Saturday, February 8, 2014

More Pepper with Bevan Manson

© Gary Carner. Copyright Protected. All rights reserved.



Some of you are familiar with Bevan Manson, the superb pianist, composer and arranger. Bevan did the octet charts for me, featuring Gary Smulyan, for the final concert of Pepper Adams Week in New York City (2012). Having Bevan sculpt charts for sax, rhythm section, and string quartet was an exciting way of moving Pepper's music into an entirely new realm. The second set of that great night at Birdland can be heard at pepperadams.com. Click "Audio for the 2012 Tour." With George Mraz and Kenny Washington can you get a much better rhythm section? Thanks again to Motema Music and Mary Ann Topper for producing this very special week.

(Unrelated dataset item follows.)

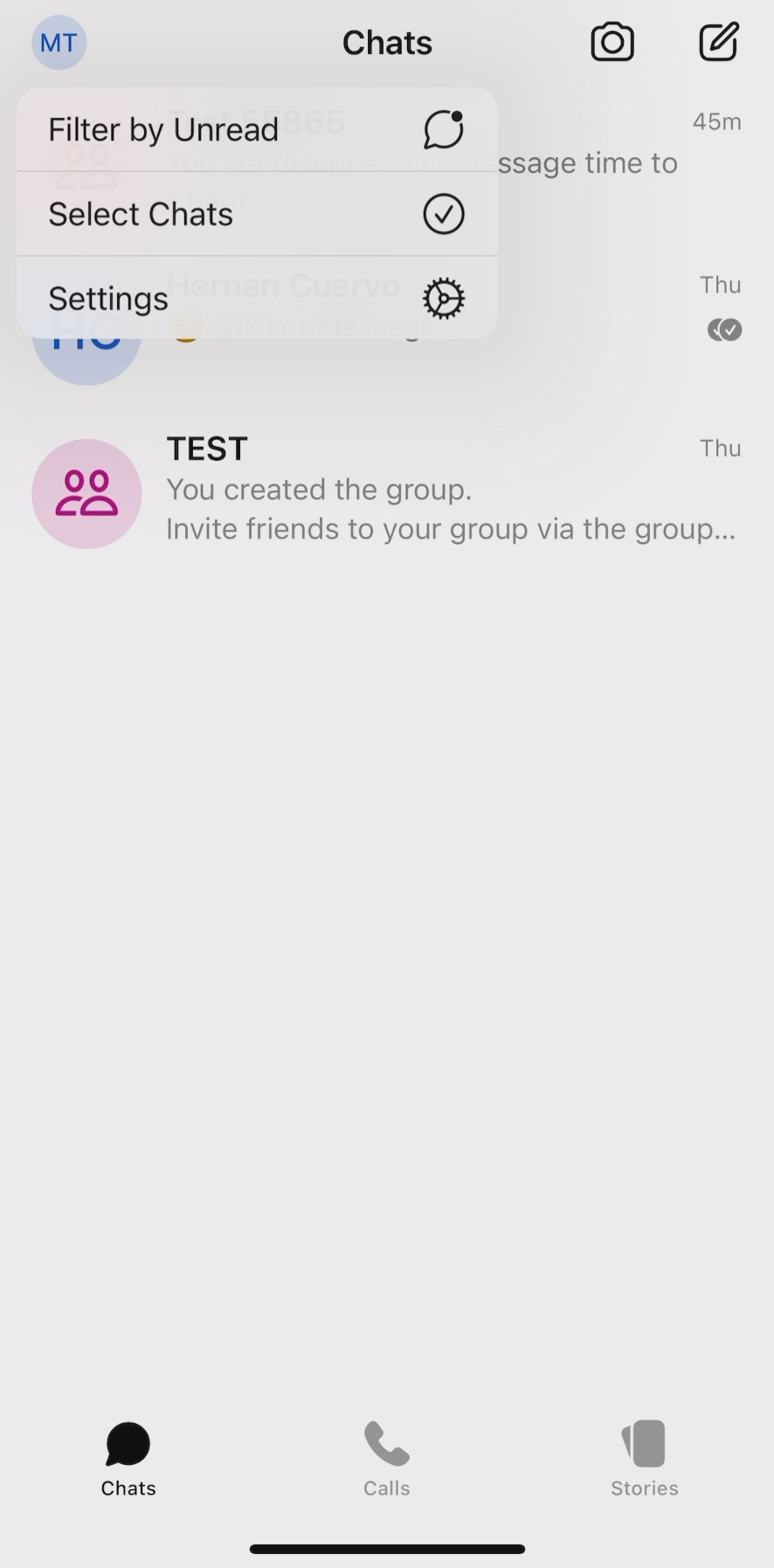  What do you see at coordinates (625, 225) in the screenshot?
I see `text of chats` at bounding box center [625, 225].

My work with Bevan is now taking a new direction, though some of it has been a few years in the making. Bevan is soon applying for a composers grant to write a piece for flutist Lew Tabackin and chamber orchestra based on Pepper's themes. Bevan and I first discussed an orchestral piece in 2012. Our plan is to schedule several concerts way in advance to get the music performed and rehearsed, then record it for a Bevan Manson compilation CD not likely dedicated exclusively to Pepper's music.

Three other Bevan Manson projects are moving ahead too. One is a collaboration between Bevan and arranger/composer Tony Faulkner for a second flute feature for Lew Tabackin. This one is an orchestral medley of Pepper's seven ballads. Tony suggested the idea when we were traveling together last year on our Pepper Adams tour. 

You might not know it but the Metropole Orchestra, featuring Pepper Adams, recorded for NOS Radio in 1982. None of the material has been released and I'm not sure what's happened to the charts. At that December gig in Hilversum Pepper and the orchestra recorded a beautiful version of Pepper's ballad Urban Dreams along with Witchcraft, Linger Awhile, Gone with the Wind, and I'm All Smiles. Pepper gave me a copy of the date as a gift and was quite proud of it.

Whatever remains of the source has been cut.